What is the best blank for throwing a tarpon swimbait from the pier. Im looking for a 8-9 foot rod. I just need to get an idea for a rod buid before this summer. Thanks


----------



## Chris V (Oct 18, 2007)

It needs to be med/fast for the best action with swim baits. Seekers "super seeker" works well, but the best blank for this IMO are some if the popping blanks from united composites.


----------



## gulf coast rodworks (Apr 3, 2012)

Chris V said:


> It needs to be med/fast for the best action with swim baits. Seekers "super seeker" works well, but the best blank for this IMO are some if the popping blanks from united composites.

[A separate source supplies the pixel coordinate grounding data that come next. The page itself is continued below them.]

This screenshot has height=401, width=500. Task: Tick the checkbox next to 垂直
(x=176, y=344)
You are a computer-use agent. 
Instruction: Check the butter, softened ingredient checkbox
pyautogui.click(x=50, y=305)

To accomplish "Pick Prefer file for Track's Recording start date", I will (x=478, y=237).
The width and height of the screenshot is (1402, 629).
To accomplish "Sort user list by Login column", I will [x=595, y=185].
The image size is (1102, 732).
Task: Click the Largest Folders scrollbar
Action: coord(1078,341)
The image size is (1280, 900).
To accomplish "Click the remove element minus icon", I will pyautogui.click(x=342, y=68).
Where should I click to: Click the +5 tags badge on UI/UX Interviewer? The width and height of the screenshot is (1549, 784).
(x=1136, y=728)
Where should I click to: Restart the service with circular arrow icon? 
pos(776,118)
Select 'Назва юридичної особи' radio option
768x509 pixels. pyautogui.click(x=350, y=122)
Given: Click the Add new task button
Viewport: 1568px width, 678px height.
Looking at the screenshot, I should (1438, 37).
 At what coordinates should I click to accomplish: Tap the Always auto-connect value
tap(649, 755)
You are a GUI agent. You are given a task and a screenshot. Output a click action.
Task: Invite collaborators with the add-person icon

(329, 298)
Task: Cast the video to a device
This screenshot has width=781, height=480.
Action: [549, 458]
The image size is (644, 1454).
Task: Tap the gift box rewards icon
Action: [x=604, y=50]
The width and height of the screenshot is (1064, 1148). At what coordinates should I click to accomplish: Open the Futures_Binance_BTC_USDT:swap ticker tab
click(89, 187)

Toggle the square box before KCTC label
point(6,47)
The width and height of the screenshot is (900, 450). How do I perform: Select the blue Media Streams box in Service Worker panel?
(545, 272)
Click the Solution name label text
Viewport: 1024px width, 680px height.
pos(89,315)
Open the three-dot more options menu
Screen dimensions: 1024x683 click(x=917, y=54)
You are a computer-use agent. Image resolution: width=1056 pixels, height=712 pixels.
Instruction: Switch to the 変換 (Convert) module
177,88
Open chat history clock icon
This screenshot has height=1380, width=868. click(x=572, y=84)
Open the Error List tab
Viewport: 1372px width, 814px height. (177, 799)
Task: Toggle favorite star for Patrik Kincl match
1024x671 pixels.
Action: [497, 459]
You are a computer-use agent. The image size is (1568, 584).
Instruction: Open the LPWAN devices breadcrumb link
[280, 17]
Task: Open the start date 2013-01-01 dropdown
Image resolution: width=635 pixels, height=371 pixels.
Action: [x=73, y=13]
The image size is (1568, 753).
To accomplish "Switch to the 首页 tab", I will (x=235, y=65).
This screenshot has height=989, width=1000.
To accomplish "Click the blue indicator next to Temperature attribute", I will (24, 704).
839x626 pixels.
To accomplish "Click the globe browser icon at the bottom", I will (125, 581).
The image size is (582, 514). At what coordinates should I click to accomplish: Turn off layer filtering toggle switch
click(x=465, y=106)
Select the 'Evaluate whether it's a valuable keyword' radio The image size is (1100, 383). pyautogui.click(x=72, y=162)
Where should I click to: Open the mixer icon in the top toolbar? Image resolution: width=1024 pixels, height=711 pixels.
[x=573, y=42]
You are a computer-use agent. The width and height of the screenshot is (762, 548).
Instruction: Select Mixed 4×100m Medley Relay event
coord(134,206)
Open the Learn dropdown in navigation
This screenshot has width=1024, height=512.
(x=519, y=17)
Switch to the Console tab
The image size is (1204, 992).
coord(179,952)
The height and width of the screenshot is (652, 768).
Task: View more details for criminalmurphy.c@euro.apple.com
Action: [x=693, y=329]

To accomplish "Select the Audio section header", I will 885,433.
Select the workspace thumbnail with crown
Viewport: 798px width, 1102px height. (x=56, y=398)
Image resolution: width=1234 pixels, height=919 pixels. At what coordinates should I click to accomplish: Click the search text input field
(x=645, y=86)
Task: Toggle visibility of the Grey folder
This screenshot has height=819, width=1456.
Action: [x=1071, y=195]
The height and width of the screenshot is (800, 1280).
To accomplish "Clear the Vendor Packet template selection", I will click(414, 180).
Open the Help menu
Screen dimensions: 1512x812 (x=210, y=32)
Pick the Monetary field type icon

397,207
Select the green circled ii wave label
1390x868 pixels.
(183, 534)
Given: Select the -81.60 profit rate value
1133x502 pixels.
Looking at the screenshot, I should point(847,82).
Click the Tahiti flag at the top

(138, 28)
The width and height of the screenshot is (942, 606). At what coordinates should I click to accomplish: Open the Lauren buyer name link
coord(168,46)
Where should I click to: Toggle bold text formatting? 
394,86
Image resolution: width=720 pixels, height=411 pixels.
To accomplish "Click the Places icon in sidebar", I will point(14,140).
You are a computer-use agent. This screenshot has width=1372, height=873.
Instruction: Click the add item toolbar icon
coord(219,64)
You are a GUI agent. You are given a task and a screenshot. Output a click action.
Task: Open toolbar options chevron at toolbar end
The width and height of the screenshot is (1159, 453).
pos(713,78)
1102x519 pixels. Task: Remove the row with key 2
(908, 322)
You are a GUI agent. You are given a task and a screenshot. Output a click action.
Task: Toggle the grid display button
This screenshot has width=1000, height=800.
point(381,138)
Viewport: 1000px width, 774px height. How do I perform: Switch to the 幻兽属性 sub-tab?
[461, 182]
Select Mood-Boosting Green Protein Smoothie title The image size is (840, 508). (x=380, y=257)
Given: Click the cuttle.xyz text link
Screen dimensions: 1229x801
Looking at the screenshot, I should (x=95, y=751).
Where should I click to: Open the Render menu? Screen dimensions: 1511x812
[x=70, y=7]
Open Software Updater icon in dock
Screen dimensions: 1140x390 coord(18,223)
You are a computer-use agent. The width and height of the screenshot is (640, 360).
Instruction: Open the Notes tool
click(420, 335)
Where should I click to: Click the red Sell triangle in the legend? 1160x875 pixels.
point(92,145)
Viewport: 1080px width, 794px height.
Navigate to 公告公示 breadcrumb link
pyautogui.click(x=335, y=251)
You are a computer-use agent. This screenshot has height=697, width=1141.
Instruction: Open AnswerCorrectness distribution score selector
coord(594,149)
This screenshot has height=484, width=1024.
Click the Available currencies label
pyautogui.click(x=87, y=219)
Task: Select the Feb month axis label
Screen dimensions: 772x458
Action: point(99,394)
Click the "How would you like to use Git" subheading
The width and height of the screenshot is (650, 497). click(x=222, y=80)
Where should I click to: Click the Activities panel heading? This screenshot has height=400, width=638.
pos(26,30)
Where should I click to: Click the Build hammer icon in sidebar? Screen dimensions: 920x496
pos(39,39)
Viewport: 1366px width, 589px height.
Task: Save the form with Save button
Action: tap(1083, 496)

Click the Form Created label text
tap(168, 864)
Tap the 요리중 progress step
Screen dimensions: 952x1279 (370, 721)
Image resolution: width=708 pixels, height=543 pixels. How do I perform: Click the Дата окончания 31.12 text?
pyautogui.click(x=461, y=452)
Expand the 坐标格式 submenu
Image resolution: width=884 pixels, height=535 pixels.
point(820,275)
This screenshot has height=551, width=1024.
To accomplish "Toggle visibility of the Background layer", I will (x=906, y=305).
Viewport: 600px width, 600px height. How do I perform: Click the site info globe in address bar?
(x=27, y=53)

 the lamiglas G1000series work well . Glb108IM or the Glb108IMH or the surf series GSB108 very close to the united com or rouge but a little lower graphite modulas. ..... I like the Seekers my self CLB806H . very nice rod for all around big boys.


----------



## Randall2point0 (Feb 11, 2011)

Have you ever caught a Tarpon with a swim bait from Navarre @ YakinnFlorida?


----------



## gulf coast rodworks (Apr 3, 2012)

yup. 72 pounds.


----------



## Randall2point0 (Feb 11, 2011)

Wirelessly posted

Did you beach and take pictures of him? What size swim bait was it?


----------



## YakinnFlorida (May 26, 2012)

Never landed any but yes i have hooked quite a few on swimbaits. And theyre the 6" white pearls


----------



## Chris V (Oct 18, 2007)

I have taken several tarpon to around 140lbs on swim baits from my kayak. I like them in the 5-6.5" range and use 1 1/2-2oz jigheads.


----------



## Charlie2 (Oct 2, 2007)

*Tarpon from the Beach*

The tarpon that I've hooked were on bone-colored Spooks or an 'albino' jig with a red tag.

I never landed one; preferring to get a few jumps, then 'turning it go' as the Cajuns refer to it. 

Chris: Are those 'kayaks' good to eat? just asking. C2


----------



## gulf coast rodworks (Apr 3, 2012)

The one I had was from the old wooden navarre pier... used an 7 inch plastic mullet a storm type. we brought him to scales at pier... 72 pounds. brought home had picture done. went on smoker. fed whole family and a few neighbors.


----------